• Problem to solve: Search the records below for "cell" and copy every line it turns up in.

• Stored data:
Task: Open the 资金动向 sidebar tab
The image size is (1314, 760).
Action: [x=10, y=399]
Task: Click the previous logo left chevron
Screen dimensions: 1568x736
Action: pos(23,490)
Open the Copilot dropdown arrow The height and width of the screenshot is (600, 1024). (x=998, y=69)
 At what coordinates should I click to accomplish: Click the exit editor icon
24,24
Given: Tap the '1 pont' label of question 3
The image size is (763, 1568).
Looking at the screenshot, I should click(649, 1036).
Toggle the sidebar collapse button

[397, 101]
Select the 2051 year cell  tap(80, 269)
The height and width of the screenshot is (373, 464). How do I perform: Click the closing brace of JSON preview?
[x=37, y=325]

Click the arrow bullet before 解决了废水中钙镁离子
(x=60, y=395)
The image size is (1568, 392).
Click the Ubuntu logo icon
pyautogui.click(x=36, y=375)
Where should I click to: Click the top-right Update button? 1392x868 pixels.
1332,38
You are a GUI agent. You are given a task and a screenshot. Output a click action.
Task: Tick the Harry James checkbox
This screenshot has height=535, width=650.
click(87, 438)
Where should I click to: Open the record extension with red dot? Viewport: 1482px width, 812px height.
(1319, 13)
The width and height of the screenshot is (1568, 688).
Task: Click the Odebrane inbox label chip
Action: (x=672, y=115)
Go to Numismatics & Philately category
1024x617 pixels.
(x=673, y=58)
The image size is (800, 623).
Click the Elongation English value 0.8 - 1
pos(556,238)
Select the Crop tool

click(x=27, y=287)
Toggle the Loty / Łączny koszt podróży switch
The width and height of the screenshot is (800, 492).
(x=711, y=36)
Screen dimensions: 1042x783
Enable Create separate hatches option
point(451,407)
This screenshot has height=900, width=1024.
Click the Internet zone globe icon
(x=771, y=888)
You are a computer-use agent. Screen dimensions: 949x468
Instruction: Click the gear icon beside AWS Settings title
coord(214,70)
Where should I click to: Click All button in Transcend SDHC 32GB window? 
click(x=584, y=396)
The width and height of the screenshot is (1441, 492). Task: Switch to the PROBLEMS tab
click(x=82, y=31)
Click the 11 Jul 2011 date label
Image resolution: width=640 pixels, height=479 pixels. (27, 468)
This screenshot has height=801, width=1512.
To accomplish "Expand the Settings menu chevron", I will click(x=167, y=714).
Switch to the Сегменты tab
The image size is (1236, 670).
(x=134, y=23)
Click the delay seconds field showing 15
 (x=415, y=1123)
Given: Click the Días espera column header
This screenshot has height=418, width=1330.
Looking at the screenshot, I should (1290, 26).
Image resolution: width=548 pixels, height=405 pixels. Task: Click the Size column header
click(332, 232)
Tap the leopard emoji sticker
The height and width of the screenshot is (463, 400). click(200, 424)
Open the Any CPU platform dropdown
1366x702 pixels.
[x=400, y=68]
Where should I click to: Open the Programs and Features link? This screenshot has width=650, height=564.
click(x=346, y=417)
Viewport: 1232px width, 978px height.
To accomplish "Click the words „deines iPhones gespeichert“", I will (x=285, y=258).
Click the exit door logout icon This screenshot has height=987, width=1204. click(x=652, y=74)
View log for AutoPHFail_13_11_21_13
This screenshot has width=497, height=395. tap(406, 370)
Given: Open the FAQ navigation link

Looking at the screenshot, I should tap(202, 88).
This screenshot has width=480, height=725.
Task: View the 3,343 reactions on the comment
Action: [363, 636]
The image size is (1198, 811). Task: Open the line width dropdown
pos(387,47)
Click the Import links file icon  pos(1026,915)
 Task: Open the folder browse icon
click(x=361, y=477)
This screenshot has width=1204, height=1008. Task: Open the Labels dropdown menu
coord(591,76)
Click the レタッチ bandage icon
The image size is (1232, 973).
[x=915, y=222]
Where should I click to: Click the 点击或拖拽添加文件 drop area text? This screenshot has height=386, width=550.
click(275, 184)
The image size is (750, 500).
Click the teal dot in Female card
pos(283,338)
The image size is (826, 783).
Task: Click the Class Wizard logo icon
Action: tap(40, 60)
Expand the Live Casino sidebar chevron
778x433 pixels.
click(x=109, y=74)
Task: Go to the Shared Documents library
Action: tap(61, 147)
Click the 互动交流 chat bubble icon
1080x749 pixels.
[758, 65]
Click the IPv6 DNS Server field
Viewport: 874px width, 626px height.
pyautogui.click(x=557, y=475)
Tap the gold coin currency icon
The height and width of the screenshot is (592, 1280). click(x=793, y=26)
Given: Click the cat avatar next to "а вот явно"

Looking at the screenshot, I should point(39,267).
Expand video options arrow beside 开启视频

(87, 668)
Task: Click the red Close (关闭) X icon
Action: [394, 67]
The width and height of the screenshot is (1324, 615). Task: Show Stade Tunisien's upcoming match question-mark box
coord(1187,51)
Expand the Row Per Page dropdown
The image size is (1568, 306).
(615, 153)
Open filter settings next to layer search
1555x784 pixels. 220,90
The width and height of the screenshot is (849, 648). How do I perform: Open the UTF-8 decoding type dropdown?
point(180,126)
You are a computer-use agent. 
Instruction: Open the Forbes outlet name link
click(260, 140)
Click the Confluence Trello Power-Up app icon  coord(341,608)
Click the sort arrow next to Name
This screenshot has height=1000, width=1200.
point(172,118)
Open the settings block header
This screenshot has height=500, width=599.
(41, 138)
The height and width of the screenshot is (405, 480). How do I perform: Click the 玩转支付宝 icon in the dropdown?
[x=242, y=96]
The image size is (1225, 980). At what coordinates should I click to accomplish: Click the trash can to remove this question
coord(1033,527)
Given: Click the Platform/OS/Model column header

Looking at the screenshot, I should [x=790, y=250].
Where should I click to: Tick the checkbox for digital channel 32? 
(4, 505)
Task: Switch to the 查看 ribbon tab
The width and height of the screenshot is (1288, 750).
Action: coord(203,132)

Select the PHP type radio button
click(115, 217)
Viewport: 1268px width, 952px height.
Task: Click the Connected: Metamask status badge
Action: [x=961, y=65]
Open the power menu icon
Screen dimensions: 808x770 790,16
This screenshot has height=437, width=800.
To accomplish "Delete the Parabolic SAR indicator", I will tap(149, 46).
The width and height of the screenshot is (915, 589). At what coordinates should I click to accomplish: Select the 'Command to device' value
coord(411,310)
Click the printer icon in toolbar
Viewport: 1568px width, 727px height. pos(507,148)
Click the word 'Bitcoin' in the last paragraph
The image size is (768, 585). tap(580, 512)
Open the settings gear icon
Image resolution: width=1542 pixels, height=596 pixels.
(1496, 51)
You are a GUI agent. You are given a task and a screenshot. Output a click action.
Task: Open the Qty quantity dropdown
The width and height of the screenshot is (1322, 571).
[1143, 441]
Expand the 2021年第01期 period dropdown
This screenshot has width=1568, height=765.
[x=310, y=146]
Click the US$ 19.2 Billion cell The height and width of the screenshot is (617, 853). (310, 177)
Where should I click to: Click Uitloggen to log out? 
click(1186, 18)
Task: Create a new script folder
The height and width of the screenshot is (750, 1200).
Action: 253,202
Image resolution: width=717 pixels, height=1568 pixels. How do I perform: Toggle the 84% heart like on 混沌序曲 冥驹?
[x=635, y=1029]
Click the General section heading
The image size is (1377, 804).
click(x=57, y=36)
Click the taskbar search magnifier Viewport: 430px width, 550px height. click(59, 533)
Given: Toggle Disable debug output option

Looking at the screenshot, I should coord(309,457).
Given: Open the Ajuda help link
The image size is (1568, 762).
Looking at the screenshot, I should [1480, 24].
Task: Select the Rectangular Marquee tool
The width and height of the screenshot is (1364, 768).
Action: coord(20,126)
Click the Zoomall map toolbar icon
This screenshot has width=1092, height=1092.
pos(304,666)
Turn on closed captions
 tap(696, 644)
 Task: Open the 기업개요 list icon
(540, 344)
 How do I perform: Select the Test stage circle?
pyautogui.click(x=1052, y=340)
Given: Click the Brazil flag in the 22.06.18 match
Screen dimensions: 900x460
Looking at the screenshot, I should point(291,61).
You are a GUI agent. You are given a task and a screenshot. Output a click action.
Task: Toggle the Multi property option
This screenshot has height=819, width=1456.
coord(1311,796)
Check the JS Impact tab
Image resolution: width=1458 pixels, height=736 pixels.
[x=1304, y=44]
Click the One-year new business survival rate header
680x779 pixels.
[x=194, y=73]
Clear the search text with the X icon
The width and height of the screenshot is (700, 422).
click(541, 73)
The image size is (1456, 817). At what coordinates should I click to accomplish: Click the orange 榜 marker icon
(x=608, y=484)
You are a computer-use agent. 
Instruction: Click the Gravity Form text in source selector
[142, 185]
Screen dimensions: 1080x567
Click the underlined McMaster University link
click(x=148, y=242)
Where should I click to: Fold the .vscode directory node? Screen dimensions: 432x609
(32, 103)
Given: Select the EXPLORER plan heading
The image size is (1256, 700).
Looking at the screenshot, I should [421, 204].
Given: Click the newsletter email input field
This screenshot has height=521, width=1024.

• Written solution:
Select the 2051 year cell  tap(80, 269)
Click the US$ 19.2 Billion cell The height and width of the screenshot is (617, 853). (310, 177)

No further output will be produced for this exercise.